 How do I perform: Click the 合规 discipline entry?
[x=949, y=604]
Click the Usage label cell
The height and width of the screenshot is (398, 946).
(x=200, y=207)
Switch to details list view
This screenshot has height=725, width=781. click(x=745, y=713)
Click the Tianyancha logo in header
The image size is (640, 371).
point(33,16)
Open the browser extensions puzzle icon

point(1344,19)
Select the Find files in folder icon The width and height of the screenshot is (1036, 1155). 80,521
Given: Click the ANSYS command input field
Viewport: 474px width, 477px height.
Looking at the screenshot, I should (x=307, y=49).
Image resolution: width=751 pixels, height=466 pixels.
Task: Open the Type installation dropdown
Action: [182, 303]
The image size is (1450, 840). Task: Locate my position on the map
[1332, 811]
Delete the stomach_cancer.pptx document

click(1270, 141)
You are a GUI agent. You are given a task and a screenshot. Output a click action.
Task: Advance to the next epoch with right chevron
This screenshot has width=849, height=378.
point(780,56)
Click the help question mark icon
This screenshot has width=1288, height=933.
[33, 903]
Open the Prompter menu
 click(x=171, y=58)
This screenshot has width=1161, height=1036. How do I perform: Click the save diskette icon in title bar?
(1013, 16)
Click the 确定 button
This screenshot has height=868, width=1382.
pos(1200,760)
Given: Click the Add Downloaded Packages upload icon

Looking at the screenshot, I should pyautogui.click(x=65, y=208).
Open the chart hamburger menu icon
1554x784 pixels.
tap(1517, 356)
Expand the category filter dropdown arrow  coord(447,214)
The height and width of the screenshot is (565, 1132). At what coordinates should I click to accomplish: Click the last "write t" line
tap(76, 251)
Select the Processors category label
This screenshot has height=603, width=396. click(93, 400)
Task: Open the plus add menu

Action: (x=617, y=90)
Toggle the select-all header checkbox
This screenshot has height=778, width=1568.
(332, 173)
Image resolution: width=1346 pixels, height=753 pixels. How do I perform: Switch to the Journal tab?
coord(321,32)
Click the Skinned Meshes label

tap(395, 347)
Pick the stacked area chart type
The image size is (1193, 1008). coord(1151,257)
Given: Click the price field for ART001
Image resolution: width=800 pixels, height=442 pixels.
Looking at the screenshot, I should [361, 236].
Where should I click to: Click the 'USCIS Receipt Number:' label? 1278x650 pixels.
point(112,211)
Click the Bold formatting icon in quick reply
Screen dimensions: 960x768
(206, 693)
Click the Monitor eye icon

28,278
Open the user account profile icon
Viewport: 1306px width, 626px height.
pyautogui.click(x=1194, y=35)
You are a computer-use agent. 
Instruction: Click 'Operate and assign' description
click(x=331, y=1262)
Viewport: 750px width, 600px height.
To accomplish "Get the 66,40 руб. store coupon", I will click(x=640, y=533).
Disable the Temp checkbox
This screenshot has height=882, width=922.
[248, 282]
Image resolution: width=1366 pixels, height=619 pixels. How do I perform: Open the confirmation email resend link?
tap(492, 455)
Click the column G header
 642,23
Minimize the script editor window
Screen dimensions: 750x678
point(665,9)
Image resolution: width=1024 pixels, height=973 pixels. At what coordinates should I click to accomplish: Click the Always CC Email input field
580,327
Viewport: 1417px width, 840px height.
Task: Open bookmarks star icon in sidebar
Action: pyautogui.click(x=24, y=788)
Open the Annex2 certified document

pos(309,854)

+ + + + + + +

- _TASK PROMPT_
Output exactly the lines from the one containing "You are a computer-use agent." through the last line of the entries, both ends included.

- _YOUR RESPONSE_
You are a computer-use agent. 
Instruction: Click 'Operate and assign' description
click(x=331, y=1262)
Viewport: 750px width, 600px height.
To accomplish "Get the 66,40 руб. store coupon", I will click(x=640, y=533).
Disable the Temp checkbox
This screenshot has height=882, width=922.
[248, 282]
Image resolution: width=1366 pixels, height=619 pixels. How do I perform: Open the confirmation email resend link?
tap(492, 455)
Click the column G header
 642,23
Minimize the script editor window
Screen dimensions: 750x678
point(665,9)
Image resolution: width=1024 pixels, height=973 pixels. At what coordinates should I click to accomplish: Click the Always CC Email input field
580,327
Viewport: 1417px width, 840px height.
Task: Open bookmarks star icon in sidebar
Action: pyautogui.click(x=24, y=788)
Open the Annex2 certified document

pos(309,854)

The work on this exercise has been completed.